O ótimo longa-metragem dirigido por Kleber Mendonça Filho e Juliano Dornelles, que no Festival de Cannes do ano passado dividiu o prêmio especial do júri com o francês Os Miseráveis, aparece entre os seis concorrentes a melhor filme internacional. Os outros são Uma Mulher Alta (Rússia), Mignonnes (França) — ambos já comentados aqui na coluna —, Martin Eden (Itália), Sin Señas Particulares (México) e Wolfwalkers (uma animação coproduzida por Irlanda, Luxemburgo e França).

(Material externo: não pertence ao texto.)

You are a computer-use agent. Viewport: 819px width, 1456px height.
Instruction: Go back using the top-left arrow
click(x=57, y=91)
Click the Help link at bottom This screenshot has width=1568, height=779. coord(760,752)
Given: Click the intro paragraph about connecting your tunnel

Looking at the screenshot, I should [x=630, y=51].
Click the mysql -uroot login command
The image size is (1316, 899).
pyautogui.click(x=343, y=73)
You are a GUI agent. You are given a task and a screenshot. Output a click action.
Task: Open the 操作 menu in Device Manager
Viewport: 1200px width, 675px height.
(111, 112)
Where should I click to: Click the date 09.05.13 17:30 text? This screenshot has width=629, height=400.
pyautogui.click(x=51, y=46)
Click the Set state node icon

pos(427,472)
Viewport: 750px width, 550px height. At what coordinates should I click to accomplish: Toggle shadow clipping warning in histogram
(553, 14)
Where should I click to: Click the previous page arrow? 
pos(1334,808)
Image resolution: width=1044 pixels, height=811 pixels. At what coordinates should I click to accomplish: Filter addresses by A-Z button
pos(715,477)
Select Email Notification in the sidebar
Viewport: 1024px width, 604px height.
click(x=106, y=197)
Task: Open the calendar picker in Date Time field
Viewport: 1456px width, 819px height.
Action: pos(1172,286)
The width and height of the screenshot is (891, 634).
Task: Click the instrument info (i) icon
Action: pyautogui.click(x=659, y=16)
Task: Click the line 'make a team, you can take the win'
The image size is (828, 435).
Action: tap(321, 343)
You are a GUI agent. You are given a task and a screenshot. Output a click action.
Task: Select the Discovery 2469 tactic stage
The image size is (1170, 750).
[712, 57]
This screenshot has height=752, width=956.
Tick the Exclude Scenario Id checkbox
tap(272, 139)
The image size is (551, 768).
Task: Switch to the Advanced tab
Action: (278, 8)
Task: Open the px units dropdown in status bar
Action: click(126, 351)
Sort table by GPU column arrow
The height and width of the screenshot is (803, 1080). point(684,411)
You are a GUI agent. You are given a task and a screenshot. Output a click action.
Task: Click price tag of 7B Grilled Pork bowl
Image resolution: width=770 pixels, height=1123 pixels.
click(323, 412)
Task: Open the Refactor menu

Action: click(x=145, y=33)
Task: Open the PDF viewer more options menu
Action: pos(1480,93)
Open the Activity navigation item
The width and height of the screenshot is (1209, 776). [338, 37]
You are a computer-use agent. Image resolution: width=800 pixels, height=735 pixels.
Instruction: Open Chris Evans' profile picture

Com cerimônia marcada para 11 de janeiro de 2021, o Gotham é, sim, considerado um termômetro para o Oscar, porque abre a temporada de premiações nos Estados Unidos. Uma indicação gera, no mínimo, zunzunzum sobre o filme. Já houve casos recentes de títulos ganhadores do Gotham, como História de um Casamento (2019), que depois disputaram o Oscar de melhor filme.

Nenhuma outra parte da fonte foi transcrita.